Department of Pharmacology and Experimental Neuroscience, Center for Neurodegenerative Disorders, University of Nebraska Medical Center, Omaha, NE, 68198, USA.
Department of Medicine, Infectious Diseases Division, Icahn School of Medicine at Mount Sinai, New York, NY, 10029, USA.
J Neurovirol. 2018 Aug;24(4):398-410. doi: 10.1007/s13365-018-0629-1. Epub 2018 Mar 28.
The widespread use of antiretroviral therapy for treatment of human immunodeficiency virus (HIV) infections has dramatically improved the quality and duration of life for HIV-positive individuals. Despite this success, HIV persists for the life of an infected person in tissue reservoirs including the nervous system. Thus, whether HIV exacerbates age-related brain disorders such as Parkinson's disease (PD) is of concern. In support of this idea, HIV infection can be associated with motor and gait abnormalities that parallel late-stage manifestations of PD including dopaminergic neuronal loss. With these findings in hand, we investigated whether viral infection could affect nigrostriatal degeneration or exacerbate chemically induced nigral degeneration. We now demonstrate an additive effect of EcoHIV on dopaminergic neuronal loss and neuroinflammation induced by 1-methyl-4-phenyl-1,2,3,6-tetrahydropyridine intoxication. HIV-1-infected humanized mice failed to recapitulate these EcoHIV results suggesting species-specific neural signaling. The results demonstrate a previously undefined EcoHIV-associated neurodegenerative response that may be used to model pathobiological aspects of PD.
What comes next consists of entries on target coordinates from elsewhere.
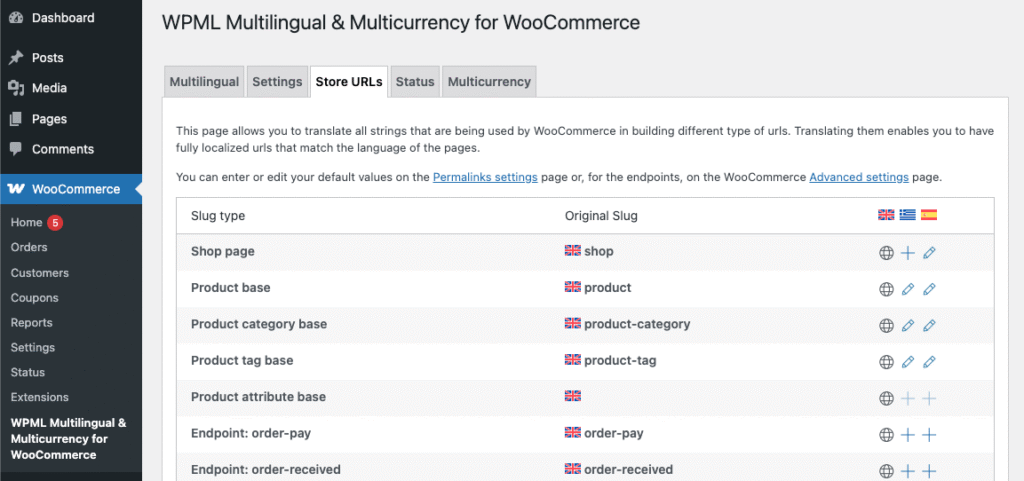The height and width of the screenshot is (481, 1024).
Task: Add Greek translation for Shop page slug
Action: [x=907, y=253]
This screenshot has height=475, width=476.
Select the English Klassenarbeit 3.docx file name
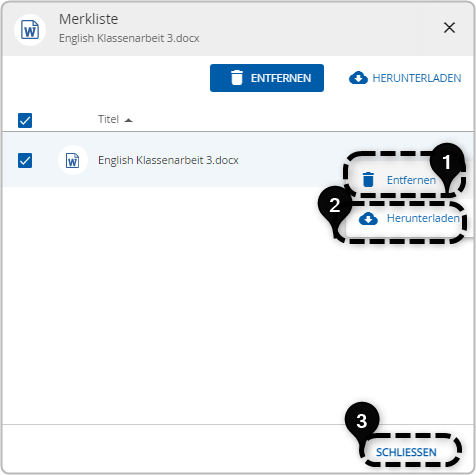point(168,160)
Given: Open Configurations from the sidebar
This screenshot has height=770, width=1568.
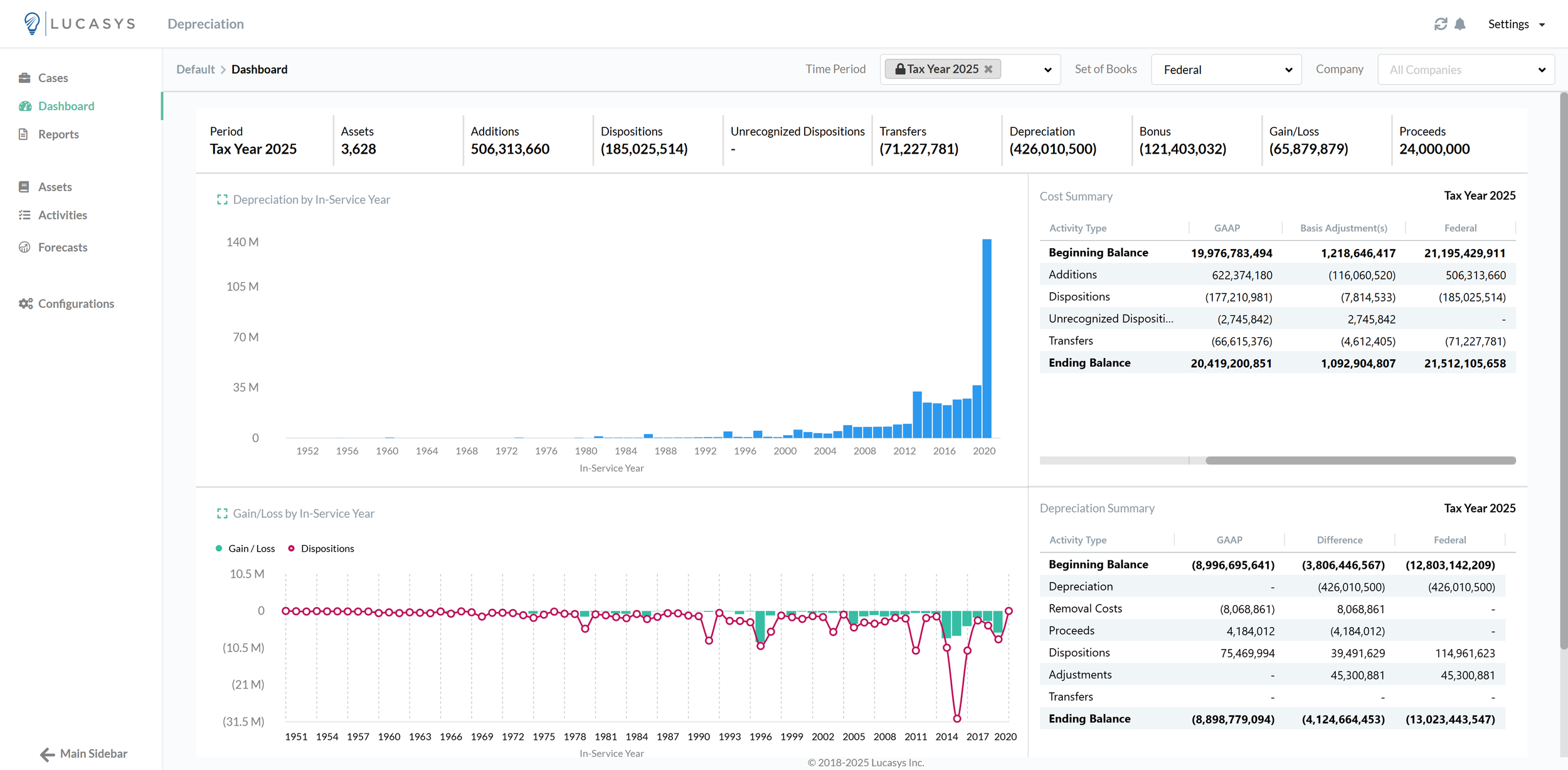Looking at the screenshot, I should 75,303.
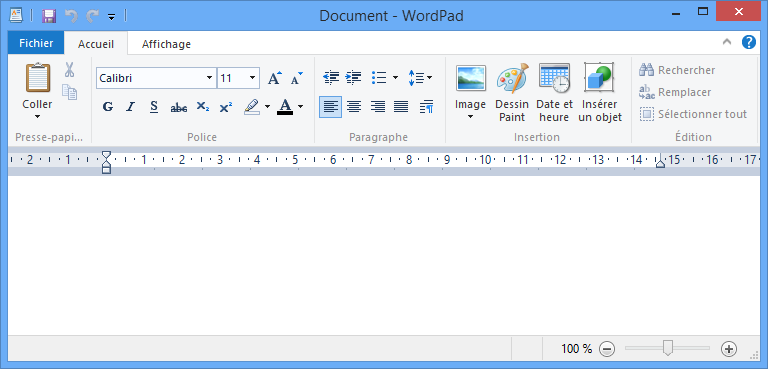Toggle italic formatting

tap(130, 106)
抗逆转录病毒疗法在治疗人类免疫缺陷病毒(HIV)感染方面的广泛应用,显著提高了 HIV 阳性个体的生活质量和寿命。尽管取得了这一成功,但 HIV 仍存在于包括神经系统在内的组织储库中,伴随感染者终生。因此,HIV 是否会加重帕金森病(PD)等与年龄相关的大脑疾病,这一点令人担忧。支持这一观点的是,HIV 感染可导致运动和步态异常,与 PD 的晚期表现(包括多巴胺能神经元丧失)相平行。鉴于这些发现,我们研究了病毒感染是否会影响黑质纹状体变性或加重化学诱导的黑质变性。我们现在证明,EcoHIV 对 1-甲基-4-苯基-1,2,3,6-四氢吡啶中毒引起的多巴胺能神经元丧失和神经炎症有叠加作用。感染 HIV-1 的人源化小鼠未能重现这些 EcoHIV 结果,这表明存在物种特异性的神经信号。这些结果表明存在一种以前未定义的与 EcoHIV 相关的神经退行性反应,可用于模拟 PD 的病理生物学方面。